Today’s Google Doodle was illustrated by New York-based guest artist Tara Anand. (Screenshot: Google.com/File photo)
Google Doodle Today, 16 July, 2023: Zarina Hashmi was known for her minimalist drawings, prints, and sculptures. Her work often explored themes of home, displacement, borders, journey, and memory.
GOOGLE DOODLE TODAY, 16 JULY, 2023: Today’s Doodle celebrates Indian American artist and printmaker Zarina Hashmi, who is widely recognized as one of the most significant artists associated with the minimalist movement. Illustrated by New York-based guest artist Tara Anand, the artwork captures Hashmi’s use of minimalist abstract and geometric shapes to explore concepts of home, displacement, borders, and memory.

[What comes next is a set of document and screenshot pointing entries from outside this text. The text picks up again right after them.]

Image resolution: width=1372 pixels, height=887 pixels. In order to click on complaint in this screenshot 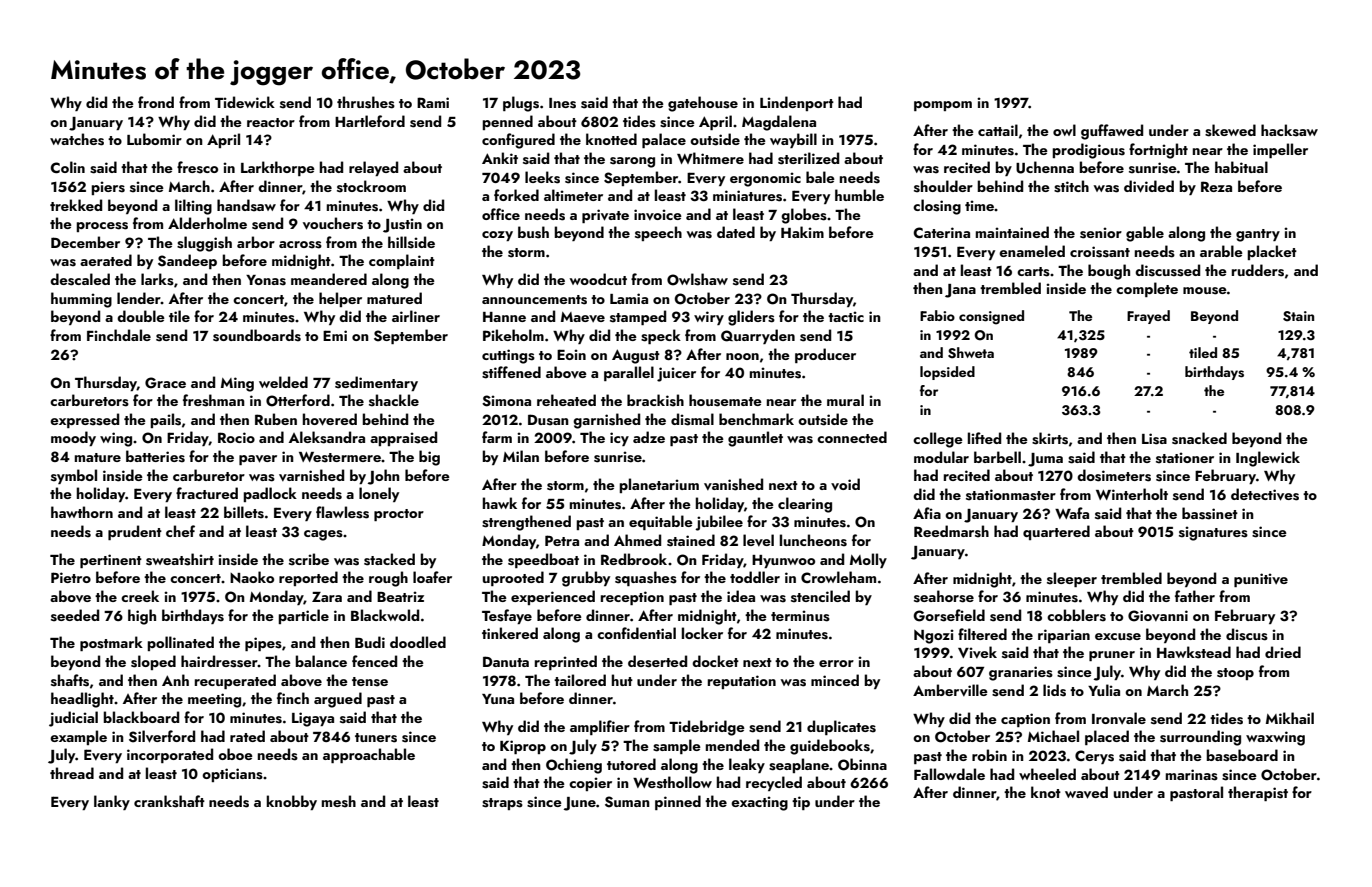, I will do `click(402, 261)`.
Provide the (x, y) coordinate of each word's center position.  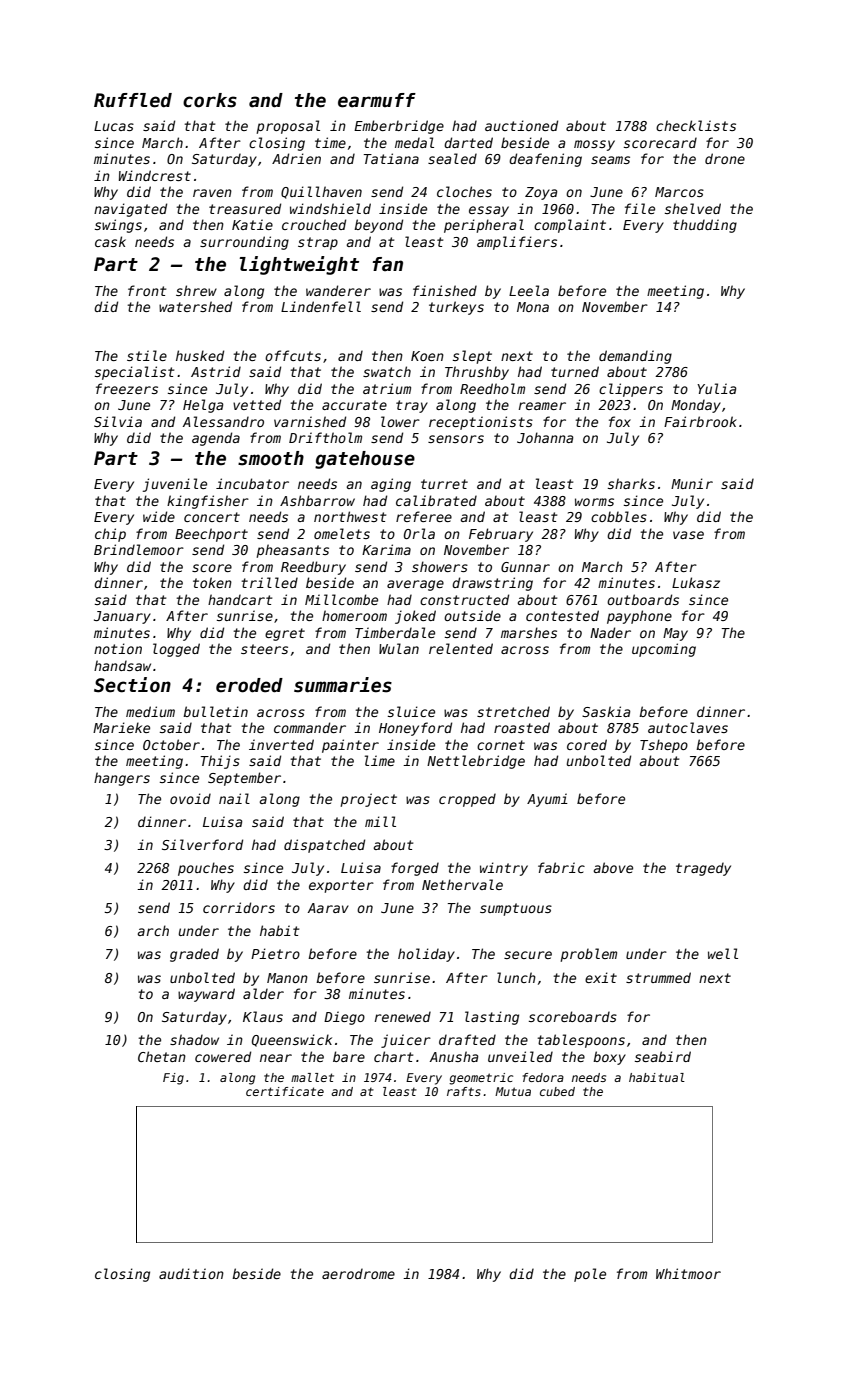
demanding (635, 357)
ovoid (190, 798)
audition (191, 1273)
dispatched (324, 846)
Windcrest (155, 175)
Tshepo (664, 746)
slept (472, 357)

Zarina Hashmi Birth Anniversary: Lesser-known Facts
- Hashmi was born on this day in 1937 in the small town of Aligarh in India.
- She and her four siblings lived an idyllic life until the partition of India in 1947. This tragic event displaced millions of people, and Zarina’s family was forced to flee to Karachi in the newly formed Pakistan.
- At 21, Hashmi married a young foreign service diplomat and began traveling the world. She spent time in Bangkok, Paris, and Japan, where she became immersed in printmaking and art movements like modernism and abstraction.
- Hashmi moved to New York City in 1977 and became a strong advocate for women and artists of color. She soon joined the Heresies Collective, a feminist publication that explored the intersection of art, politics, and social justice.
- She went on to teach at the New York Feminist Art Institute, which provided equal education opportunities for female artists. In 1980, she co-curated an exhibition at A.I.R. Gallery called “Dialectics of Isolation: An Exhibition of Third World Women Artists of the United States.” This groundbreaking exhibition showcased work from diverse artists and provided a space for female artists of color.
- A part of the Minimalism Art movement, Hashmi became internationally known for her striking woodcuts and intaglio prints that combine semi-abstract images of houses and cities where she had lived.
- Her work often contained inscriptions in her native Urdu, and geometric elements inspired by the Islamic art.
- People all over the world continue to contemplate Hashmi’s art in permanent collections at the San Francisco Museum of Modern Art, the Whitney Museum of American Art, the Solomon R. Guggenheim Museum, and the Metropolitan Museum of Art, among other distinguished galleries.